▶ Instructions for the task: Copy out every record that follows, word for word.

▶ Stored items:
____

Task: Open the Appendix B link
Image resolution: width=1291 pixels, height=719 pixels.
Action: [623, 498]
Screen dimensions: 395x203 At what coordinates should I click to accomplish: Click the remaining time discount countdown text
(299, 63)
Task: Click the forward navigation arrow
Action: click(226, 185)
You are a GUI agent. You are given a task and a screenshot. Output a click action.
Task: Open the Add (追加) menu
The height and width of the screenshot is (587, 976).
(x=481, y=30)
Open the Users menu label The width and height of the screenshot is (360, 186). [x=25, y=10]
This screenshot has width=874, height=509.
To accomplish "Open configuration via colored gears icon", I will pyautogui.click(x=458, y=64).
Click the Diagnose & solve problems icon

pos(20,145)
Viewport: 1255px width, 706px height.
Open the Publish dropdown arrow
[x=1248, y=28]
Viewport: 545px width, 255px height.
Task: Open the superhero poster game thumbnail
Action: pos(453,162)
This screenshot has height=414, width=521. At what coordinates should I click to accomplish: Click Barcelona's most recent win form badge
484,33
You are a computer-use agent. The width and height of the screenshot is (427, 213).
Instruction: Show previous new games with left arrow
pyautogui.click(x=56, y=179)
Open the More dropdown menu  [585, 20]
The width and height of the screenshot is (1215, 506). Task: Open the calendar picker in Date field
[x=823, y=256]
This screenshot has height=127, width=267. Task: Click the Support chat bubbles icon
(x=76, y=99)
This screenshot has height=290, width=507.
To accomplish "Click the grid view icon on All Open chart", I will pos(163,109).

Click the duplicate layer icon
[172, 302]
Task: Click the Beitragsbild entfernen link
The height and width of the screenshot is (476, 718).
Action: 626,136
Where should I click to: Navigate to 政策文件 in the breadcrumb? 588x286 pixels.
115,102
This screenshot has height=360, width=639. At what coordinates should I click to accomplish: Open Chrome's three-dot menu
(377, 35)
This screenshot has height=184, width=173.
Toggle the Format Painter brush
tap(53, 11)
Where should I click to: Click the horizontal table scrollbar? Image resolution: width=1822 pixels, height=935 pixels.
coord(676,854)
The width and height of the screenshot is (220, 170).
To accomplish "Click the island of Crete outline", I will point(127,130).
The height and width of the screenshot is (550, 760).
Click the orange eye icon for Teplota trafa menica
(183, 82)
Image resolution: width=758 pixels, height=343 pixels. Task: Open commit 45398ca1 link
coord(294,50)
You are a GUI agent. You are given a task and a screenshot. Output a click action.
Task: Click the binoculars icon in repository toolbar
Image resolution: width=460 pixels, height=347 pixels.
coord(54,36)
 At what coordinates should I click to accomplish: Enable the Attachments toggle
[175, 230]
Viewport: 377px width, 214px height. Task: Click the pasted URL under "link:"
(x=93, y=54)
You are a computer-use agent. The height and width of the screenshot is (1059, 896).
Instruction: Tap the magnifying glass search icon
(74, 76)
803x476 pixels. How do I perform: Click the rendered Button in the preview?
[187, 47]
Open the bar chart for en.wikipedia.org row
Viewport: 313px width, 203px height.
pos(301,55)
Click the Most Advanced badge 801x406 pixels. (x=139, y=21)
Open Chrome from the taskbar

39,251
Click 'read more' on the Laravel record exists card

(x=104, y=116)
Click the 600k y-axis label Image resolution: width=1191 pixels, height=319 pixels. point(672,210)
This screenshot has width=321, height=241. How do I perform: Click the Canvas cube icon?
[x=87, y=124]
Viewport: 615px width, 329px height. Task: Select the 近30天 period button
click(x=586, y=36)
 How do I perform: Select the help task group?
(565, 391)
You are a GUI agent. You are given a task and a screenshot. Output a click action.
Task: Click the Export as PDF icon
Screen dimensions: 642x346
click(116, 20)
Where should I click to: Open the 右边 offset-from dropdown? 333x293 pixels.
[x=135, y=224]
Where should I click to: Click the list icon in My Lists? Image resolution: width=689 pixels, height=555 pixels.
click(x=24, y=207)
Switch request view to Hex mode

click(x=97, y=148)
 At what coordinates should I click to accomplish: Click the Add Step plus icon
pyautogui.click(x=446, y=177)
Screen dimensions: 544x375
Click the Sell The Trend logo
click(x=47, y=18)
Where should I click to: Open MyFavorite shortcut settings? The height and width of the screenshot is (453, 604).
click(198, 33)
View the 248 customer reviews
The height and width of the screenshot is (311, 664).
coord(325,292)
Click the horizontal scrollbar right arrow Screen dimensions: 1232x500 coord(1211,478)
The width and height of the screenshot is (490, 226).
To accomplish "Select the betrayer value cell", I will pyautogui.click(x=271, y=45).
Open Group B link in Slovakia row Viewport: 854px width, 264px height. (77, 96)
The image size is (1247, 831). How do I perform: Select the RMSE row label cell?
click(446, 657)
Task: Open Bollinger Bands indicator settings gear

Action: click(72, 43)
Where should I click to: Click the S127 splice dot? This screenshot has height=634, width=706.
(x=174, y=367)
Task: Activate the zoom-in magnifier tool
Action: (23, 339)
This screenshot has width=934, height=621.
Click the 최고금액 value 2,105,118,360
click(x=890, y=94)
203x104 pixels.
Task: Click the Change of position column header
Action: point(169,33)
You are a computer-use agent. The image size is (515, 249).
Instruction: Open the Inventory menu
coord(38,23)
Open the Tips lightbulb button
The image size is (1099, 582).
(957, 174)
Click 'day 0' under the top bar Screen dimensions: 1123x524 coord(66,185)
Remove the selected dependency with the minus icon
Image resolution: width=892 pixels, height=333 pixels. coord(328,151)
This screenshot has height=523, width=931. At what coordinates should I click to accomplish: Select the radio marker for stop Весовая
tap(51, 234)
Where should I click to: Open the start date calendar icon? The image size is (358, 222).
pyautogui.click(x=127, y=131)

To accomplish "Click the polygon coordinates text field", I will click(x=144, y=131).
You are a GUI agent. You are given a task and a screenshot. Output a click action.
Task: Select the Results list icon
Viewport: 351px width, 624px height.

____

▶ Answer space:
Task: Open the Appendix B link
Image resolution: width=1291 pixels, height=719 pixels.
Action: [623, 498]
Screen dimensions: 395x203 At what coordinates should I click to accomplish: Click the remaining time discount countdown text
(299, 63)
Task: Click the forward navigation arrow
Action: click(226, 185)
You are a GUI agent. You are given a task and a screenshot. Output a click action.
Task: Open the Add (追加) menu
The height and width of the screenshot is (587, 976).
(x=481, y=30)
Open the Users menu label The width and height of the screenshot is (360, 186). [x=25, y=10]
This screenshot has width=874, height=509.
To accomplish "Open configuration via colored gears icon", I will pyautogui.click(x=458, y=64).
Click the Diagnose & solve problems icon

pos(20,145)
Viewport: 1255px width, 706px height.
Open the Publish dropdown arrow
[x=1248, y=28]
Viewport: 545px width, 255px height.
Task: Open the superhero poster game thumbnail
Action: pos(453,162)
This screenshot has height=414, width=521. At what coordinates should I click to accomplish: Click Barcelona's most recent win form badge
484,33
You are a computer-use agent. The width and height of the screenshot is (427, 213).
Instruction: Show previous new games with left arrow
pyautogui.click(x=56, y=179)
Open the More dropdown menu  [585, 20]
The width and height of the screenshot is (1215, 506). Task: Open the calendar picker in Date field
[x=823, y=256]
This screenshot has height=127, width=267. Task: Click the Support chat bubbles icon
(x=76, y=99)
This screenshot has height=290, width=507.
To accomplish "Click the grid view icon on All Open chart", I will pos(163,109).

Click the duplicate layer icon
[172, 302]
Task: Click the Beitragsbild entfernen link
The height and width of the screenshot is (476, 718).
Action: 626,136
Where should I click to: Navigate to 政策文件 in the breadcrumb? 588x286 pixels.
115,102
This screenshot has height=360, width=639. At what coordinates should I click to accomplish: Open Chrome's three-dot menu
(377, 35)
This screenshot has height=184, width=173.
Toggle the Format Painter brush
tap(53, 11)
Where should I click to: Click the horizontal table scrollbar? Image resolution: width=1822 pixels, height=935 pixels.
coord(676,854)
The width and height of the screenshot is (220, 170).
To accomplish "Click the island of Crete outline", I will point(127,130).
The height and width of the screenshot is (550, 760).
Click the orange eye icon for Teplota trafa menica
(183, 82)
Image resolution: width=758 pixels, height=343 pixels. Task: Open commit 45398ca1 link
coord(294,50)
You are a GUI agent. You are given a task and a screenshot. Output a click action.
Task: Click the binoculars icon in repository toolbar
Image resolution: width=460 pixels, height=347 pixels.
coord(54,36)
 At what coordinates should I click to accomplish: Enable the Attachments toggle
[175, 230]
Viewport: 377px width, 214px height. Task: Click the pasted URL under "link:"
(x=93, y=54)
You are a computer-use agent. The height and width of the screenshot is (1059, 896).
Instruction: Tap the magnifying glass search icon
(74, 76)
803x476 pixels. How do I perform: Click the rendered Button in the preview?
[187, 47]
Open the bar chart for en.wikipedia.org row
Viewport: 313px width, 203px height.
pos(301,55)
Click the Most Advanced badge 801x406 pixels. (x=139, y=21)
Open Chrome from the taskbar

39,251
Click 'read more' on the Laravel record exists card

(x=104, y=116)
Click the 600k y-axis label Image resolution: width=1191 pixels, height=319 pixels. point(672,210)
This screenshot has width=321, height=241. How do I perform: Click the Canvas cube icon?
[x=87, y=124]
Viewport: 615px width, 329px height. Task: Select the 近30天 period button
click(x=586, y=36)
 How do I perform: Select the help task group?
(565, 391)
You are a GUI agent. You are given a task and a screenshot. Output a click action.
Task: Click the Export as PDF icon
Screen dimensions: 642x346
click(116, 20)
Where should I click to: Open the 右边 offset-from dropdown? 333x293 pixels.
[x=135, y=224]
Where should I click to: Click the list icon in My Lists? Image resolution: width=689 pixels, height=555 pixels.
click(x=24, y=207)
Switch request view to Hex mode

click(x=97, y=148)
 At what coordinates should I click to accomplish: Click the Add Step plus icon
pyautogui.click(x=446, y=177)
Screen dimensions: 544x375
Click the Sell The Trend logo
click(x=47, y=18)
Where should I click to: Open MyFavorite shortcut settings? The height and width of the screenshot is (453, 604).
click(198, 33)
View the 248 customer reviews
The height and width of the screenshot is (311, 664).
coord(325,292)
Click the horizontal scrollbar right arrow Screen dimensions: 1232x500 coord(1211,478)
The width and height of the screenshot is (490, 226).
To accomplish "Select the betrayer value cell", I will pyautogui.click(x=271, y=45).
Open Group B link in Slovakia row Viewport: 854px width, 264px height. (77, 96)
The image size is (1247, 831). How do I perform: Select the RMSE row label cell?
click(446, 657)
Task: Open Bollinger Bands indicator settings gear

Action: click(72, 43)
Where should I click to: Click the S127 splice dot? This screenshot has height=634, width=706.
(x=174, y=367)
Task: Activate the zoom-in magnifier tool
Action: (23, 339)
This screenshot has width=934, height=621.
Click the 최고금액 value 2,105,118,360
click(x=890, y=94)
203x104 pixels.
Task: Click the Change of position column header
Action: point(169,33)
You are a computer-use agent. The image size is (515, 249).
Instruction: Open the Inventory menu
coord(38,23)
Open the Tips lightbulb button
The image size is (1099, 582).
(957, 174)
Click 'day 0' under the top bar Screen dimensions: 1123x524 coord(66,185)
Remove the selected dependency with the minus icon
Image resolution: width=892 pixels, height=333 pixels. coord(328,151)
This screenshot has height=523, width=931. At what coordinates should I click to accomplish: Select the radio marker for stop Весовая
tap(51, 234)
Where should I click to: Open the start date calendar icon? The image size is (358, 222).
pyautogui.click(x=127, y=131)

To accomplish "Click the polygon coordinates text field", I will click(x=144, y=131).
You are a GUI agent. You are given a task and a screenshot. Output a click action.
Task: Select the Results list icon
Viewport: 351px width, 624px height.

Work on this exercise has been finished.